START Material provided

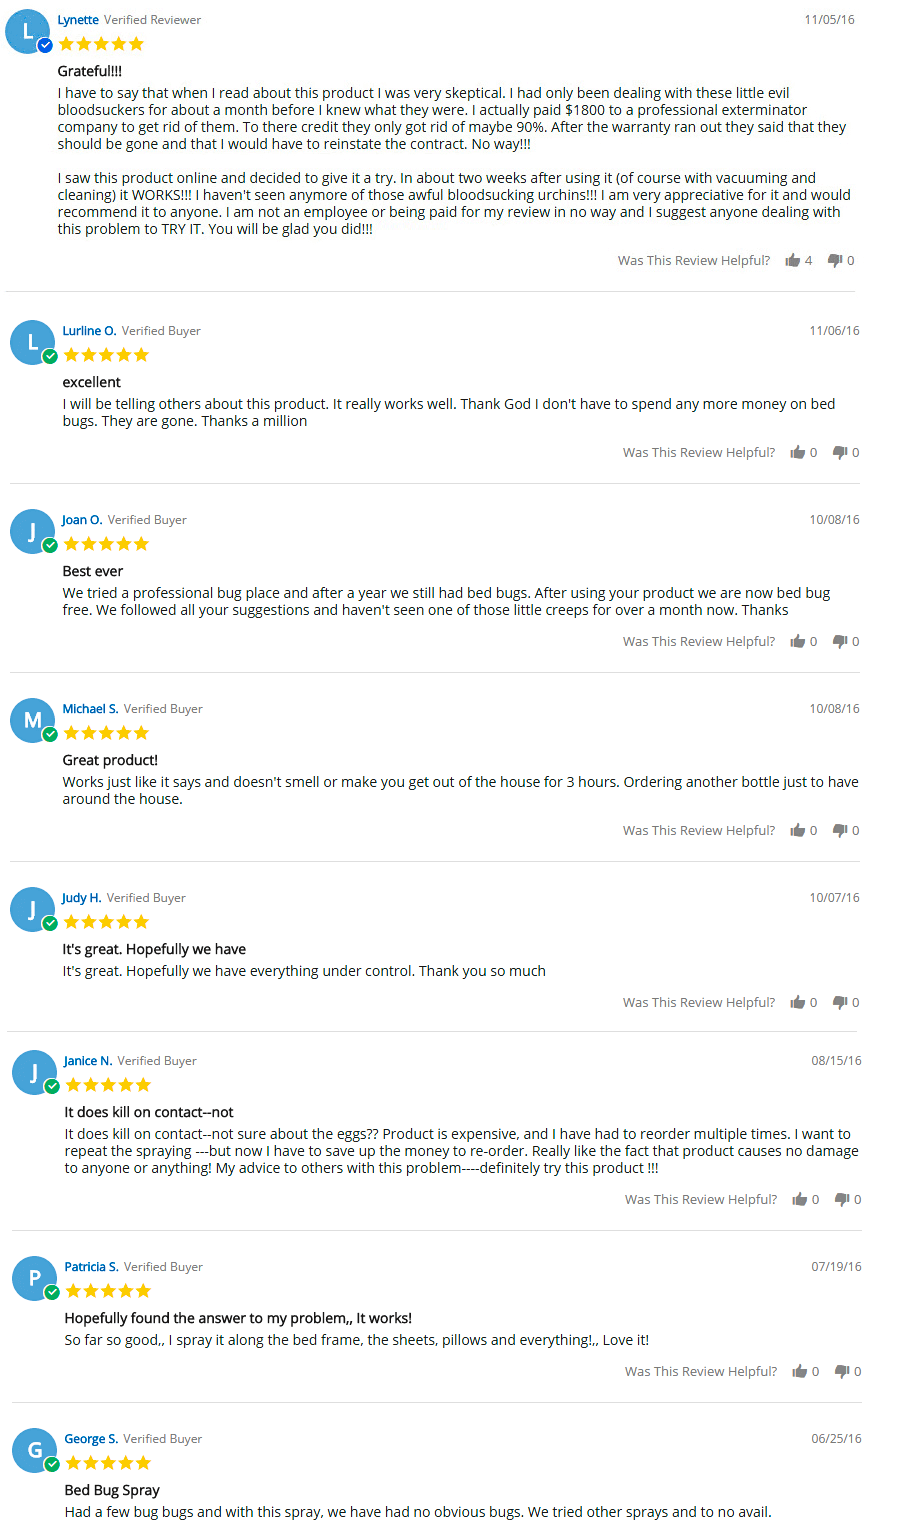Give thumbs up to Lurline O.'s review

click(x=798, y=452)
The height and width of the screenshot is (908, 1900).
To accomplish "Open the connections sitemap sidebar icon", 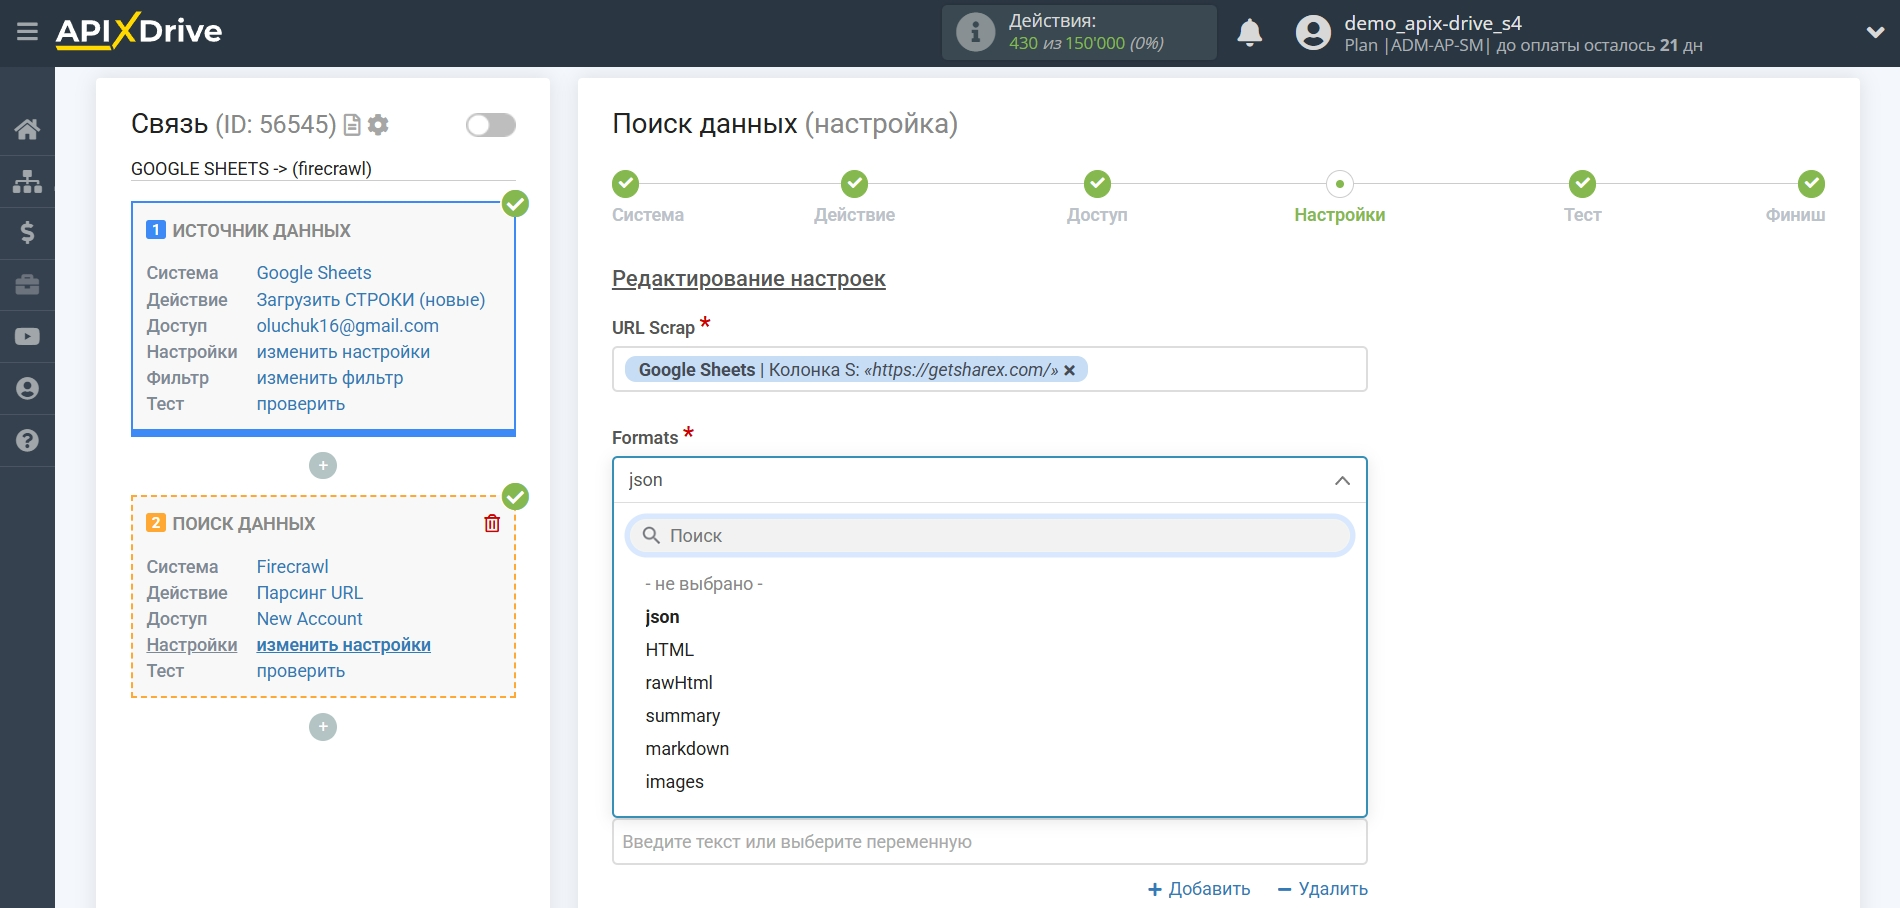I will pyautogui.click(x=27, y=181).
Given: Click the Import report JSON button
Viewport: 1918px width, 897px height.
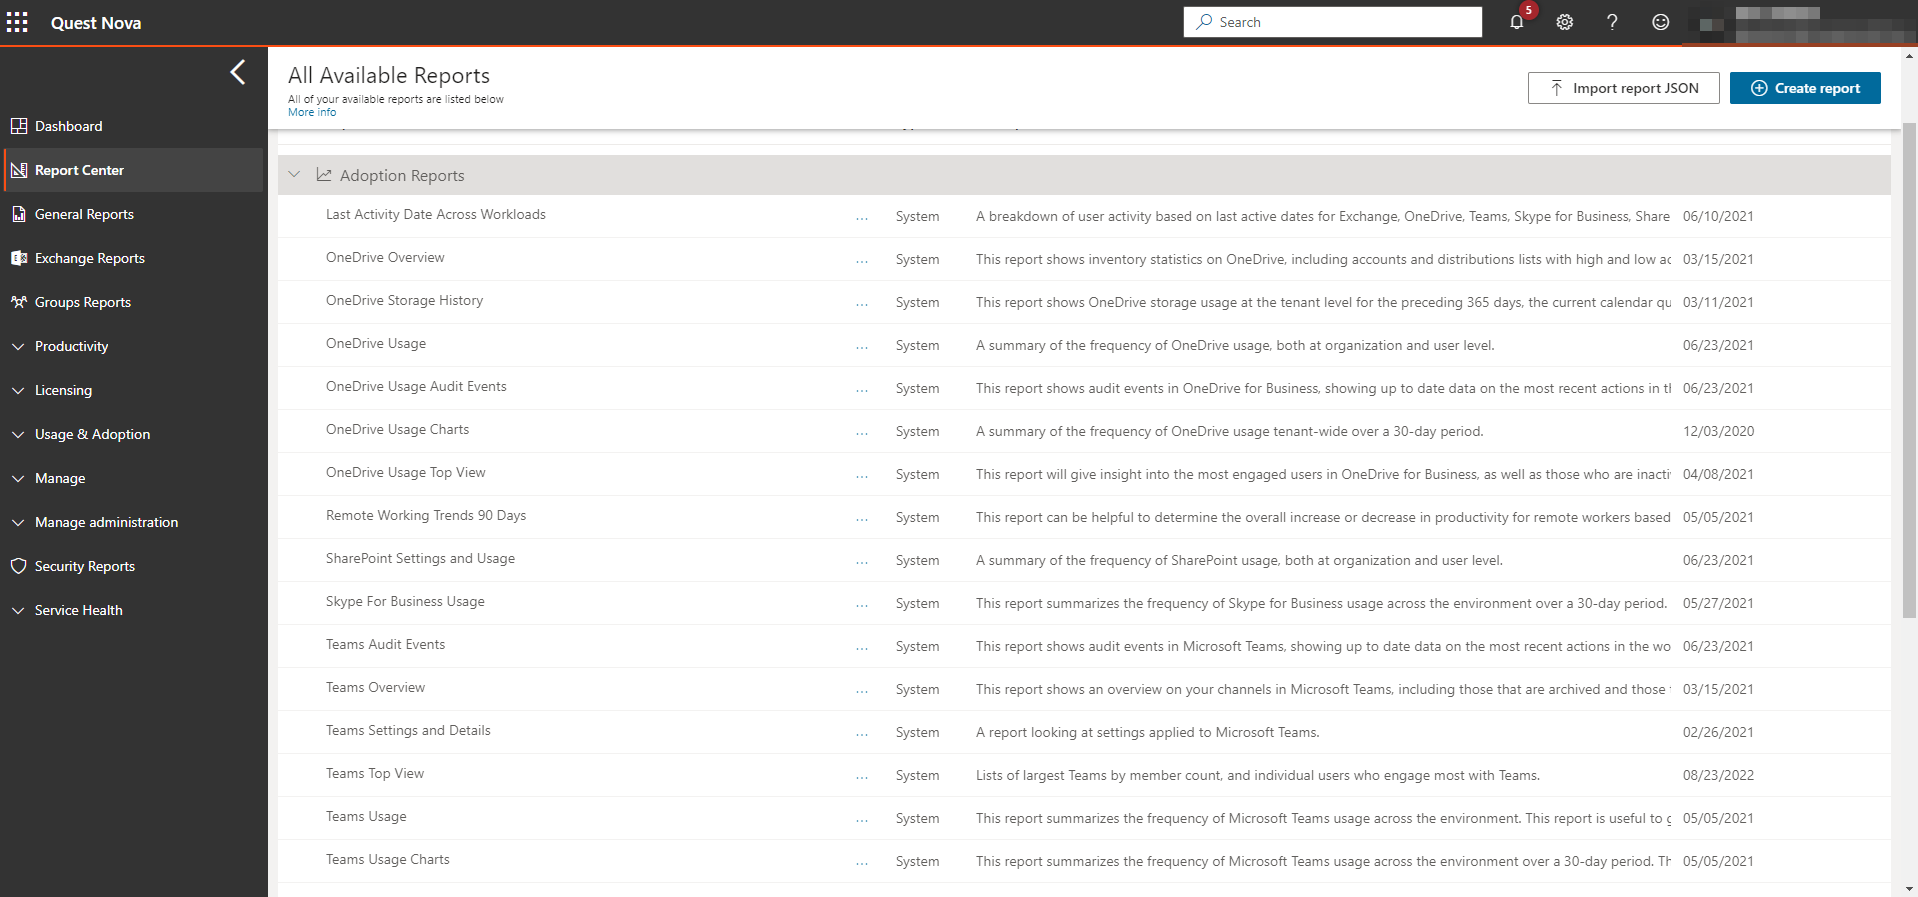Looking at the screenshot, I should (1623, 88).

END Material provided

What you have to do: From the line with "Given: Click the Import report JSON button" to the last line above, restate each line word for word, but skip the pictures.

Exercise response:
Given: Click the Import report JSON button
Viewport: 1918px width, 897px height.
Looking at the screenshot, I should (1623, 88).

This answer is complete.